To play sport means a willingness to fail because everyone loses sometime. It means playing anyway because you might win and you will get better and the process will help the battle of the waistline.
Fear of failing stops people doing a lot of things. It robs people of the potential to become more of who they’re supposed to be because they worry it might go wrong. And yes it might but so what? What’s the bigger risk?
I heard a great talk a couple of years ago from an artist. He said if you ask little kids what they’re good at they’ll tell you loads of things. Ask a few years later and they’ve become more reticent, they’ve learned to fear getting it wrong, to worry about what others might think.
The world is full of people not doing things because they run the risk of being exposed for actually being a bit rubbish at whatever they’re having a go at. The point I took from the talk was to take the risk, to do it anyway – we don’t have to be the best, to have our name is lights. The point is expressing what we were made to be.
I got a book published last year. I got it published, not because of having great ideas but because I had a story to tell – a tragic story of losing our son and of how we got through it all. My biggest asset was not having a way with words but the ability to share our pain honestly. It’s a story of weakness and brokenness and finding faith and a community of faith to recover within.
I’ve always written without every really learning how to write before.

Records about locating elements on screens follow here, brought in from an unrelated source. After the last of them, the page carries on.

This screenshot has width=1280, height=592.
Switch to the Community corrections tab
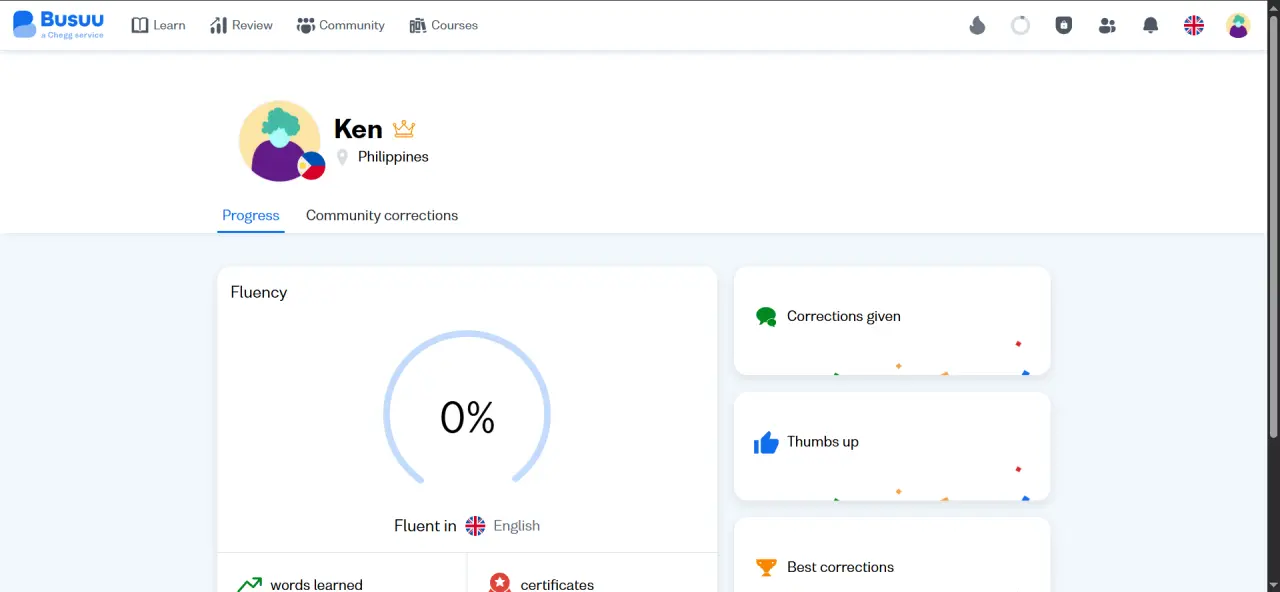pos(382,215)
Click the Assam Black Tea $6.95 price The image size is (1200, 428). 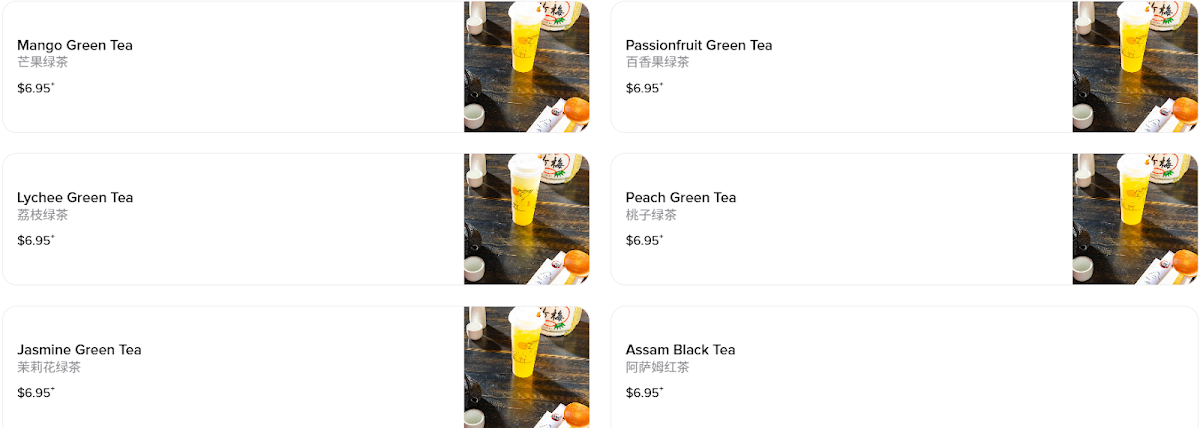point(643,392)
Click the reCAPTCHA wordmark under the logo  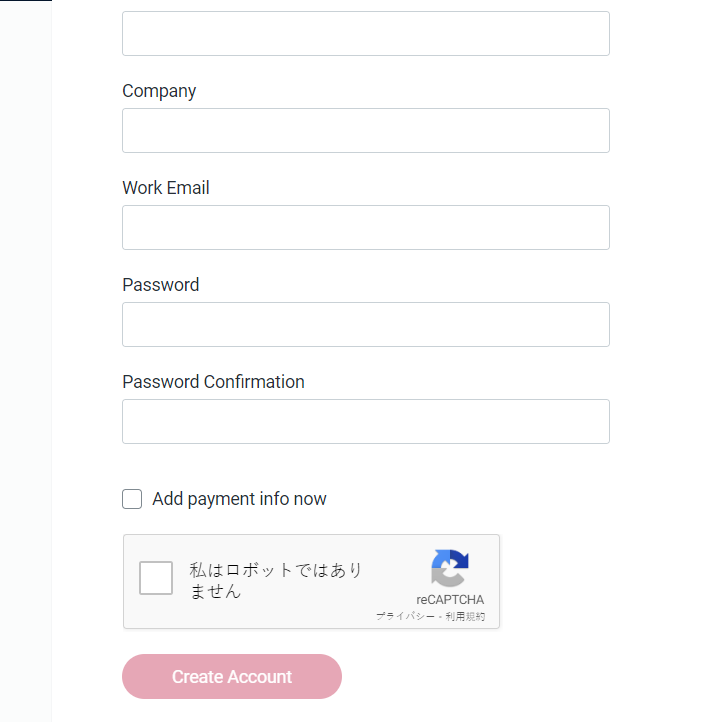click(x=450, y=600)
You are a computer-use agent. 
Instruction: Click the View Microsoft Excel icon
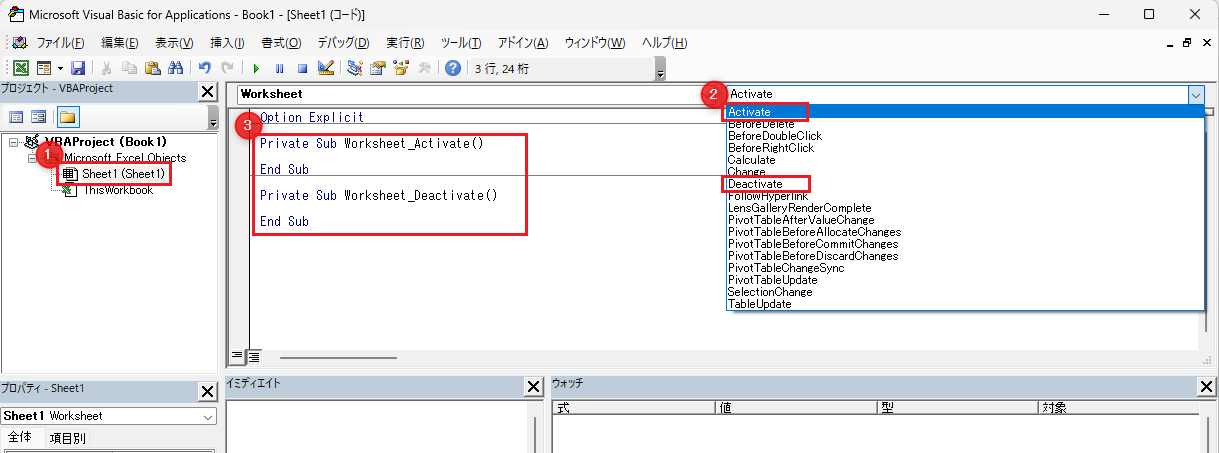20,68

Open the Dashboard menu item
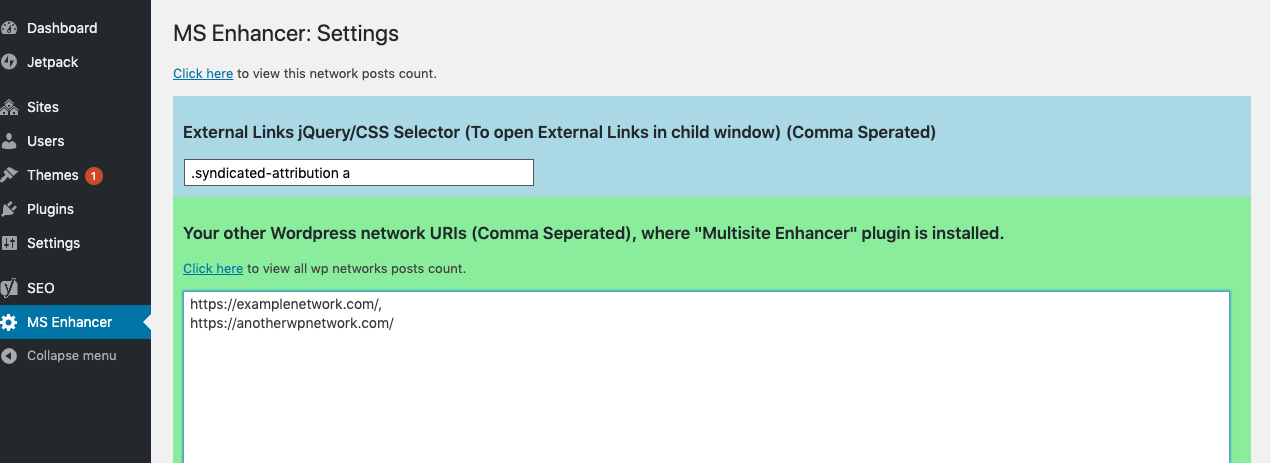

My fear of failure meant I lacked the sense to share the ideas somewhere safe where they could be tested and either refined or canned. I bothered the BBC with sit-com pilots and tinkered with screenplays with no end result. With the book I knew I had to test it out so a bunch of very faithful people read it – in some cases several versions. As a result I totally rewrote the second half of the book to end up with something that worked.
So if there’s something you’re putting off for fear of failure, scratch the itch. Do it despite the doubts. It will make you more you. Doing it is a result in itself even if there are no plaudits. Then once in a while, like me versus Rich (though I’ll probably never beat him again) you might surprise yourself.